(Task statement) For every line in the material, print that line exactly.

(Entries provided)
__________

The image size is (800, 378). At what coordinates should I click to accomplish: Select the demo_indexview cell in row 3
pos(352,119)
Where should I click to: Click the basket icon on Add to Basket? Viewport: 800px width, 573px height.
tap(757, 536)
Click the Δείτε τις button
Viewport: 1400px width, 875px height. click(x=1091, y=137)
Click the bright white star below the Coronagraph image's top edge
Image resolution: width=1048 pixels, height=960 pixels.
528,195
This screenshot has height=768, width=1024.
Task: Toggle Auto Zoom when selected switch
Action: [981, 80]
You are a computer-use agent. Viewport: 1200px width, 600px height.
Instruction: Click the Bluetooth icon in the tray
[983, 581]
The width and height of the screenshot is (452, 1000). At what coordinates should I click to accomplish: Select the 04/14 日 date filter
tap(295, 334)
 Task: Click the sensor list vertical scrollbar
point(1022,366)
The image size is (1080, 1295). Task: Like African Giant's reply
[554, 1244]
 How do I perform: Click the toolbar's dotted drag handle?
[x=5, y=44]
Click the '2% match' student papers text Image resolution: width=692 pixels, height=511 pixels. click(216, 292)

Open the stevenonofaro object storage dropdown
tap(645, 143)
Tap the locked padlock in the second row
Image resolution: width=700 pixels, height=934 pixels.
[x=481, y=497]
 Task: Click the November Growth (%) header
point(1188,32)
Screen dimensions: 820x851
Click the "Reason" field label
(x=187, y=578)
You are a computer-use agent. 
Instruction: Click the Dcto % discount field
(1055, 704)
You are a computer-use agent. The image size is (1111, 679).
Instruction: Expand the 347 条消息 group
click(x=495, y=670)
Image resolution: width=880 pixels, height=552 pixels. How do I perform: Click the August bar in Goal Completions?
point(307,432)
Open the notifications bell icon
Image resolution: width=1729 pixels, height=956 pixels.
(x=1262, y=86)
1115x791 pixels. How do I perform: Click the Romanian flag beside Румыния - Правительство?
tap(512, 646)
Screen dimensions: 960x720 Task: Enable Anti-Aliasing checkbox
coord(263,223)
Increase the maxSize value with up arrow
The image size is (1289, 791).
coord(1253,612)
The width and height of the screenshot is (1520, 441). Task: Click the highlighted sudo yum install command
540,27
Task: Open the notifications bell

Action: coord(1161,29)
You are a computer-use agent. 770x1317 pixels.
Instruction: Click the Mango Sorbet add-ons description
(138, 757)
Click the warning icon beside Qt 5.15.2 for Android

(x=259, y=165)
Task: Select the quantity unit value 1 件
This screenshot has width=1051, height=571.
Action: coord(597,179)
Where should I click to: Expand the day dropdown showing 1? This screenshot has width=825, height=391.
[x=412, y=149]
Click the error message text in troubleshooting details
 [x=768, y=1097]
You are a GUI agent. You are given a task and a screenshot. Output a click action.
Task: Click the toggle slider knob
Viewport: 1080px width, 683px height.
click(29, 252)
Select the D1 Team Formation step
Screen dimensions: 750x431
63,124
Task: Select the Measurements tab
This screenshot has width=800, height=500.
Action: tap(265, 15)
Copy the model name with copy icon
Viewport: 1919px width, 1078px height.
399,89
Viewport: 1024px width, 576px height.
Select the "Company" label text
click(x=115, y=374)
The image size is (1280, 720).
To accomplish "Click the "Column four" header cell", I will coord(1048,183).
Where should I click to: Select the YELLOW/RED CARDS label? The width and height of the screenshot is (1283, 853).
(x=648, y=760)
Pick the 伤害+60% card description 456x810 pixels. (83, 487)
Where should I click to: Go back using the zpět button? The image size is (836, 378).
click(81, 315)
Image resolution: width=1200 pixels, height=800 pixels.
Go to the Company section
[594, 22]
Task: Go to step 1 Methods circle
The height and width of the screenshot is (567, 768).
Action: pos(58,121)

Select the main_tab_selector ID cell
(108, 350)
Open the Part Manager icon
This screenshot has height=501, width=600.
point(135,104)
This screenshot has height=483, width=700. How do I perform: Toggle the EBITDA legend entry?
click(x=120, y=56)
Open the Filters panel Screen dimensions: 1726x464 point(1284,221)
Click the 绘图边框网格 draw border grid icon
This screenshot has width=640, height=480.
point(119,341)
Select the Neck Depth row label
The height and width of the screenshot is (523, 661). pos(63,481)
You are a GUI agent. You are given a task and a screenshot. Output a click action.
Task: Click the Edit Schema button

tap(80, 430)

__________

(Final answer)
The image size is (800, 378). At what coordinates should I click to accomplish: Select the demo_indexview cell in row 3
pos(352,119)
Where should I click to: Click the basket icon on Add to Basket? Viewport: 800px width, 573px height.
tap(757, 536)
Click the Δείτε τις button
Viewport: 1400px width, 875px height. click(x=1091, y=137)
Click the bright white star below the Coronagraph image's top edge
Image resolution: width=1048 pixels, height=960 pixels.
528,195
This screenshot has height=768, width=1024.
Task: Toggle Auto Zoom when selected switch
Action: [981, 80]
You are a computer-use agent. Viewport: 1200px width, 600px height.
Instruction: Click the Bluetooth icon in the tray
[983, 581]
The width and height of the screenshot is (452, 1000). At what coordinates should I click to accomplish: Select the 04/14 日 date filter
tap(295, 334)
 Task: Click the sensor list vertical scrollbar
point(1022,366)
The image size is (1080, 1295). Task: Like African Giant's reply
[554, 1244]
 How do I perform: Click the toolbar's dotted drag handle?
[x=5, y=44]
Click the '2% match' student papers text Image resolution: width=692 pixels, height=511 pixels. click(216, 292)

Open the stevenonofaro object storage dropdown
tap(645, 143)
Tap the locked padlock in the second row
Image resolution: width=700 pixels, height=934 pixels.
[x=481, y=497]
 Task: Click the November Growth (%) header
point(1188,32)
Screen dimensions: 820x851
Click the "Reason" field label
(x=187, y=578)
You are a computer-use agent. 
Instruction: Click the Dcto % discount field
(1055, 704)
You are a computer-use agent. The image size is (1111, 679).
Instruction: Expand the 347 条消息 group
click(x=495, y=670)
Image resolution: width=880 pixels, height=552 pixels. How do I perform: Click the August bar in Goal Completions?
point(307,432)
Open the notifications bell icon
Image resolution: width=1729 pixels, height=956 pixels.
(x=1262, y=86)
1115x791 pixels. How do I perform: Click the Romanian flag beside Румыния - Правительство?
tap(512, 646)
Screen dimensions: 960x720 Task: Enable Anti-Aliasing checkbox
coord(263,223)
Increase the maxSize value with up arrow
The image size is (1289, 791).
coord(1253,612)
The width and height of the screenshot is (1520, 441). Task: Click the highlighted sudo yum install command
540,27
Task: Open the notifications bell

Action: coord(1161,29)
You are a computer-use agent. 770x1317 pixels.
Instruction: Click the Mango Sorbet add-ons description
(138, 757)
Click the warning icon beside Qt 5.15.2 for Android

(x=259, y=165)
Task: Select the quantity unit value 1 件
This screenshot has width=1051, height=571.
Action: coord(597,179)
Where should I click to: Expand the day dropdown showing 1? This screenshot has width=825, height=391.
[x=412, y=149]
Click the error message text in troubleshooting details
 [x=768, y=1097]
You are a GUI agent. You are given a task and a screenshot. Output a click action.
Task: Click the toggle slider knob
Viewport: 1080px width, 683px height.
click(29, 252)
Select the D1 Team Formation step
Screen dimensions: 750x431
63,124
Task: Select the Measurements tab
This screenshot has width=800, height=500.
Action: tap(265, 15)
Copy the model name with copy icon
Viewport: 1919px width, 1078px height.
399,89
Viewport: 1024px width, 576px height.
Select the "Company" label text
click(x=115, y=374)
The image size is (1280, 720).
To accomplish "Click the "Column four" header cell", I will coord(1048,183).
Where should I click to: Select the YELLOW/RED CARDS label? The width and height of the screenshot is (1283, 853).
(x=648, y=760)
Pick the 伤害+60% card description 456x810 pixels. (83, 487)
Where should I click to: Go back using the zpět button? The image size is (836, 378).
click(81, 315)
Image resolution: width=1200 pixels, height=800 pixels.
Go to the Company section
[594, 22]
Task: Go to step 1 Methods circle
The height and width of the screenshot is (567, 768).
Action: pos(58,121)

Select the main_tab_selector ID cell
(108, 350)
Open the Part Manager icon
This screenshot has height=501, width=600.
point(135,104)
This screenshot has height=483, width=700. How do I perform: Toggle the EBITDA legend entry?
click(x=120, y=56)
Open the Filters panel Screen dimensions: 1726x464 point(1284,221)
Click the 绘图边框网格 draw border grid icon
This screenshot has width=640, height=480.
point(119,341)
Select the Neck Depth row label
The height and width of the screenshot is (523, 661). pos(63,481)
You are a GUI agent. You are given a task and a screenshot. Output a click action.
Task: Click the Edit Schema button

tap(80, 430)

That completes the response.